Verilen görev 1: Metnin "31 Aralık 2010" ifadesiyle başlayıp "korkutması da kaçınılmaz." ifadesine kadar süren bölümünü, "palto" kelimesini "kaban" ile değiştirerek yeniden yazınız.
Verilen görev 2: Aşağıdaki ifadelerin metinle uyuşup uyuşmadığını belirtiniz. Her biri için evet veya hayır deyip metindeki belirleyici sözleri aynen aktarınız: (a) Metnin başında 31 Aralık 2010 Cuma tarihi yer almaktadır. (b) Yazar, kendini nasıl bir dünyada hayal ettiğini bulduğunu söylemektedir. (c) Klavyenin üstünde hiç güneş bulunmamaktadır.

Belge metni:
------------------------------------------------------------

31 Aralık 2010 Cuma

İçimdeki deniz...

Aroma voleybol liglerinden, dünyanın en iyi raketlerine, motor sporlarından beko basketbol ligine... kendimi bulma çabalarımdan, zoru görünce kaçışlarıma, eskileri pişirme inadımdan, sımsıcak bir palto hayaline... son lahzaları böyle geçti artçı kararsızlıklar yaşadığım bir yılın. Kendimi nasıl bir dünyada hayal ettiğimi hala bulamıyorum. Akışına bırakıp görmek en kolayı ama korkutması da kaçınılmaz.

Yalnızca daha güçlü yazmama yetmeyecek kadar güneş var klavyemin üstünde... o da biraz umut veriyor işte yeni kararsızlıklara doğru giderken...

16 Eylül 2010 Perşembe

hiç...

------------------------------------------------------------

Kayıtlı satırlar:

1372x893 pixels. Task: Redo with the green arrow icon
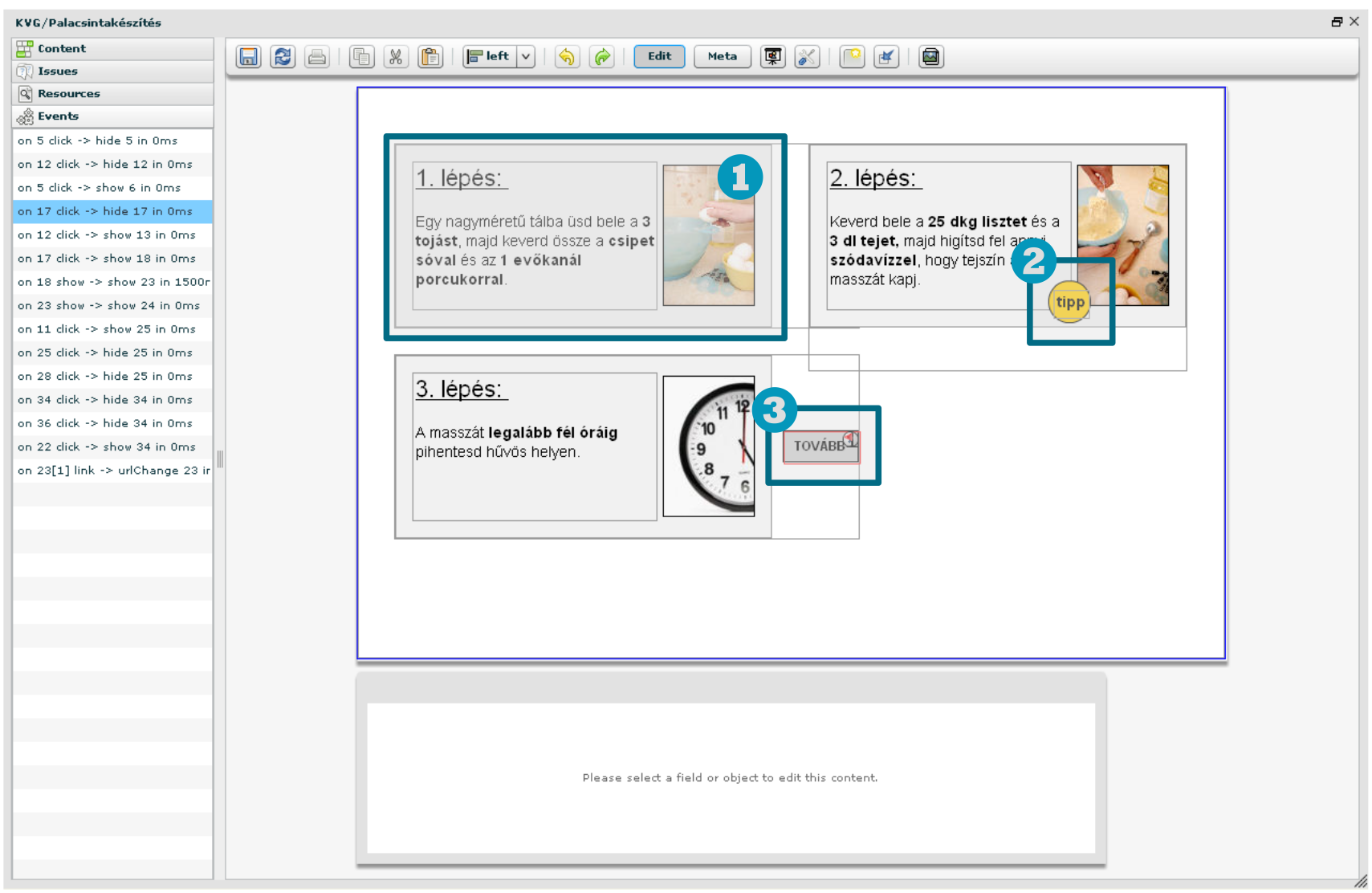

------------------------------------------------------------

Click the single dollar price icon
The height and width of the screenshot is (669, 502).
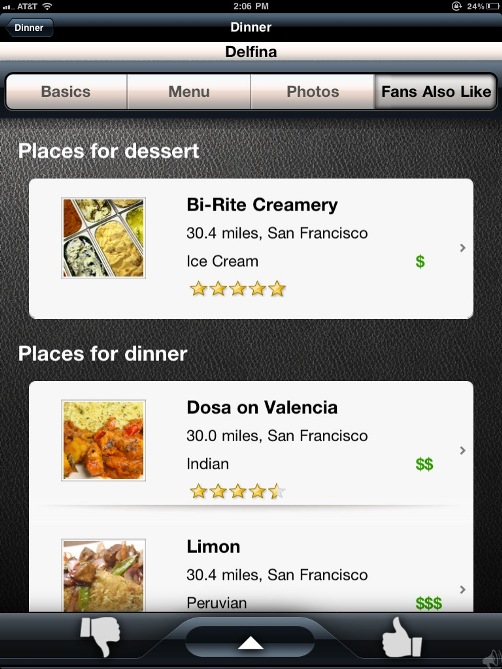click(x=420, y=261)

------------------------------------------------------------

Doğru çıktı 1:
31 Aralık 2010 Cuma

İçimdeki deniz...

Aroma voleybol liglerinden, dünyanın en iyi raketlerine, motor sporlarından beko basketbol ligine... kendimi bulma çabalarımdan, zoru görünce kaçışlarıma, eskileri pişirme inadımdan, sımsıcak bir kaban hayaline... son lahzaları böyle geçti artçı kararsızlıklar yaşadığım bir yılın. Kendimi nasıl bir dünyada hayal ettiğimi hala bulamıyorum. Akışına bırakıp görmek en kolayı ama korkutması da kaçınılmaz.

Doğru çıktı 2:
(a) Evet: "31 Aralık 2010 Cuma"
(b) Hayır: "Kendimi nasıl bir dünyada hayal ettiğimi hala bulamıyorum."
(c) Hayır: "Yalnızca daha güçlü yazmama yetmeyecek kadar güneş var klavyemin üstünde"